#### [Action item]
Down to the last line, reproduce the records exactly.

(Collected data entries)
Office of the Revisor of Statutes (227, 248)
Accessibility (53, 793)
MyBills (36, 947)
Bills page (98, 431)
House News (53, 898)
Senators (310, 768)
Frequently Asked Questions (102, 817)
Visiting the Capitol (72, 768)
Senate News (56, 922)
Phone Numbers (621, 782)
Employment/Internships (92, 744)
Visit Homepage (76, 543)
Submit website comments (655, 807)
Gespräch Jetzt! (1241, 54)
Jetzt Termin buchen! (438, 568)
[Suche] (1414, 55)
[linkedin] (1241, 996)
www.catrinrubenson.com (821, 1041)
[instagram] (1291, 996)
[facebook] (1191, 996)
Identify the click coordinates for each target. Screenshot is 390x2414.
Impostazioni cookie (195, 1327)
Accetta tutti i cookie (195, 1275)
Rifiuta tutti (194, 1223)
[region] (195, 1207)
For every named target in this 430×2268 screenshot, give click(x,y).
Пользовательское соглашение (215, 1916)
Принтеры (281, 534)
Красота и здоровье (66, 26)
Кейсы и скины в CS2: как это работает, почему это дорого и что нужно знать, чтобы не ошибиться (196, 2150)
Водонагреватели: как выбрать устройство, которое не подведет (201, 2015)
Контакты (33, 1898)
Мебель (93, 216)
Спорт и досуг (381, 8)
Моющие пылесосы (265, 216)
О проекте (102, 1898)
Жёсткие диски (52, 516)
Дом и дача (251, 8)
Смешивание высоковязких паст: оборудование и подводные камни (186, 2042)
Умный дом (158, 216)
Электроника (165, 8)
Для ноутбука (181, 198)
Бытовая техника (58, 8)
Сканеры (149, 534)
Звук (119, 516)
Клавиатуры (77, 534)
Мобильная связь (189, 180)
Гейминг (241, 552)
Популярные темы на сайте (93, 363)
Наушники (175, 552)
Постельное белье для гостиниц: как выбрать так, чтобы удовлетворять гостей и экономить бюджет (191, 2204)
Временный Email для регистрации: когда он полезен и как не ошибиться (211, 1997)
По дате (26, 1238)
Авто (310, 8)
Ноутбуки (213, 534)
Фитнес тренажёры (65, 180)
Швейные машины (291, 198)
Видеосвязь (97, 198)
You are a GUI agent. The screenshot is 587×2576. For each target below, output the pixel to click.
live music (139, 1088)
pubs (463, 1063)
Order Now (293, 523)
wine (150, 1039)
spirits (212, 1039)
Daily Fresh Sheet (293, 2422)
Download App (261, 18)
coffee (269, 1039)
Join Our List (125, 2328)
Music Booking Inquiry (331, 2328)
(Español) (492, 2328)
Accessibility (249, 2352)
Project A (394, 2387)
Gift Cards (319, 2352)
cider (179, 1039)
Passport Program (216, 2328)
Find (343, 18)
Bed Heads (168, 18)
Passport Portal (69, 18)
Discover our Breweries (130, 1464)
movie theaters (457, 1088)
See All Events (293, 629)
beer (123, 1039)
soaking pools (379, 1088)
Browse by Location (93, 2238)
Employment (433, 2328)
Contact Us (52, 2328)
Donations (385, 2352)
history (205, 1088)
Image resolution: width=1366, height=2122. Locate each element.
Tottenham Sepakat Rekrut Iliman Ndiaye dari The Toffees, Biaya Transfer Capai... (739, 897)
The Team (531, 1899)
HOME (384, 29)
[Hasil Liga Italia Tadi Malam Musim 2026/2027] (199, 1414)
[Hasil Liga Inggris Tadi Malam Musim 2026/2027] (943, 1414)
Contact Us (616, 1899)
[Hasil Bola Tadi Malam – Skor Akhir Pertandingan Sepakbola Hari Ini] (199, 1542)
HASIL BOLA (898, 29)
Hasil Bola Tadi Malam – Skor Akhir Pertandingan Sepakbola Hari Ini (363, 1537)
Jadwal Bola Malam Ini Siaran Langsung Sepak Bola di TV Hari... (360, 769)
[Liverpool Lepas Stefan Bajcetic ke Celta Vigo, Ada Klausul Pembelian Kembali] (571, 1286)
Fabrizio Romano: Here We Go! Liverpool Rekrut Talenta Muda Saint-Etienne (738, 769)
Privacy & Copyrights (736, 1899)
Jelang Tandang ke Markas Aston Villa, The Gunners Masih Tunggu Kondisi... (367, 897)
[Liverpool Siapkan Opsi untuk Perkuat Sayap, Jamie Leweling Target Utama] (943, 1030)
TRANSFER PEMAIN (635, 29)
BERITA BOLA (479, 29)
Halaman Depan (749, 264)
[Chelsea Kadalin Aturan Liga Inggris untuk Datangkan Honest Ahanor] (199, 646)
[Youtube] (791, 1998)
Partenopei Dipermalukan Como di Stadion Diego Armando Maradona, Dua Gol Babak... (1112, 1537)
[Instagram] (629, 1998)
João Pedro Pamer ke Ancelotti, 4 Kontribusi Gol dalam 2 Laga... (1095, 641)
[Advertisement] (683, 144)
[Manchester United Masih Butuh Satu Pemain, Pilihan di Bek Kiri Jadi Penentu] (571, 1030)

#### [Exercise response]
Office of the Revisor of Statutes (227, 248)
Accessibility (53, 793)
MyBills (36, 947)
Bills page (98, 431)
House News (53, 898)
Senators (310, 768)
Frequently Asked Questions (102, 817)
Visiting the Capitol (72, 768)
Senate News (56, 922)
Phone Numbers (621, 782)
Employment/Internships (92, 744)
Visit Homepage (76, 543)
Submit website comments (655, 807)
Gespräch Jetzt! (1241, 54)
Jetzt Termin buchen! (438, 568)
[Suche] (1414, 55)
[linkedin] (1241, 996)
www.catrinrubenson.com (821, 1041)
[instagram] (1291, 996)
[facebook] (1191, 996)
Identify the click coordinates for each target. Screenshot is 390x2414.
Impostazioni cookie (195, 1327)
Accetta tutti i cookie (195, 1275)
Rifiuta tutti (194, 1223)
[region] (195, 1207)
For every named target in this 430×2268 screenshot, give click(x,y).
Пользовательское соглашение (215, 1916)
Принтеры (281, 534)
Красота и здоровье (66, 26)
Кейсы и скины в CS2: как это работает, почему это дорого и что нужно знать, чтобы не ошибиться (196, 2150)
Водонагреватели: как выбрать устройство, которое не подведет (201, 2015)
Контакты (33, 1898)
Мебель (93, 216)
Спорт и досуг (381, 8)
Моющие пылесосы (265, 216)
О проекте (102, 1898)
Жёсткие диски (52, 516)
Дом и дача (251, 8)
Смешивание высоковязких паст: оборудование и подводные камни (186, 2042)
Умный дом (158, 216)
Электроника (165, 8)
Для ноутбука (181, 198)
Бытовая техника (58, 8)
Сканеры (149, 534)
Звук (119, 516)
Клавиатуры (77, 534)
Мобильная связь (189, 180)
Гейминг (241, 552)
Популярные темы на сайте (93, 363)
Наушники (175, 552)
Постельное белье для гостиниц: как выбрать так, чтобы удовлетворять гостей и экономить бюджет (191, 2204)
Временный Email для регистрации: когда он полезен и как не ошибиться (211, 1997)
По дате (26, 1238)
Авто (310, 8)
Ноутбуки (213, 534)
Фитнес тренажёры (65, 180)
Швейные машины (291, 198)
Видеосвязь (97, 198)
You are a GUI agent. The screenshot is 587×2576. For each target below, output the pixel to click.
live music (139, 1088)
pubs (463, 1063)
Order Now (293, 523)
wine (150, 1039)
spirits (212, 1039)
Daily Fresh Sheet (293, 2422)
Download App (261, 18)
coffee (269, 1039)
Join Our List (125, 2328)
Music Booking Inquiry (331, 2328)
(Español) (492, 2328)
Accessibility (249, 2352)
Project A (394, 2387)
Gift Cards (319, 2352)
cider (179, 1039)
Passport Program (216, 2328)
Find (343, 18)
Bed Heads (168, 18)
Passport Portal (69, 18)
Discover our Breweries (130, 1464)
movie theaters (457, 1088)
See All Events (293, 629)
beer (123, 1039)
soaking pools (379, 1088)
Browse by Location (93, 2238)
Employment (433, 2328)
Contact Us (52, 2328)
Donations (385, 2352)
history (205, 1088)
Image resolution: width=1366, height=2122. Locate each element.
Tottenham Sepakat Rekrut Iliman Ndiaye dari The Toffees, Biaya Transfer Capai... (739, 897)
The Team (531, 1899)
HOME (384, 29)
[Hasil Liga Italia Tadi Malam Musim 2026/2027] (199, 1414)
[Hasil Liga Inggris Tadi Malam Musim 2026/2027] (943, 1414)
Contact Us (616, 1899)
[Hasil Bola Tadi Malam – Skor Akhir Pertandingan Sepakbola Hari Ini] (199, 1542)
HASIL BOLA (898, 29)
Hasil Bola Tadi Malam – Skor Akhir Pertandingan Sepakbola Hari Ini (363, 1537)
Jadwal Bola Malam Ini Siaran Langsung Sepak Bola di TV Hari... (360, 769)
[Liverpool Lepas Stefan Bajcetic ke Celta Vigo, Ada Klausul Pembelian Kembali] (571, 1286)
Fabrizio Romano: Here We Go! Liverpool Rekrut Talenta Muda Saint-Etienne (738, 769)
Privacy & Copyrights (736, 1899)
Jelang Tandang ke Markas Aston Villa, The Gunners Masih Tunggu Kondisi... (367, 897)
[Liverpool Siapkan Opsi untuk Perkuat Sayap, Jamie Leweling Target Utama] (943, 1030)
TRANSFER PEMAIN (635, 29)
BERITA BOLA (479, 29)
Halaman Depan (749, 264)
[Chelsea Kadalin Aturan Liga Inggris untuk Datangkan Honest Ahanor] (199, 646)
[Youtube] (791, 1998)
Partenopei Dipermalukan Como di Stadion Diego Armando Maradona, Dua Gol Babak... (1112, 1537)
[Instagram] (629, 1998)
João Pedro Pamer ke Ancelotti, 4 Kontribusi Gol dalam 2 Laga... (1095, 641)
[Advertisement] (683, 144)
[Manchester United Masih Butuh Satu Pemain, Pilihan di Bek Kiri Jadi Penentu] (571, 1030)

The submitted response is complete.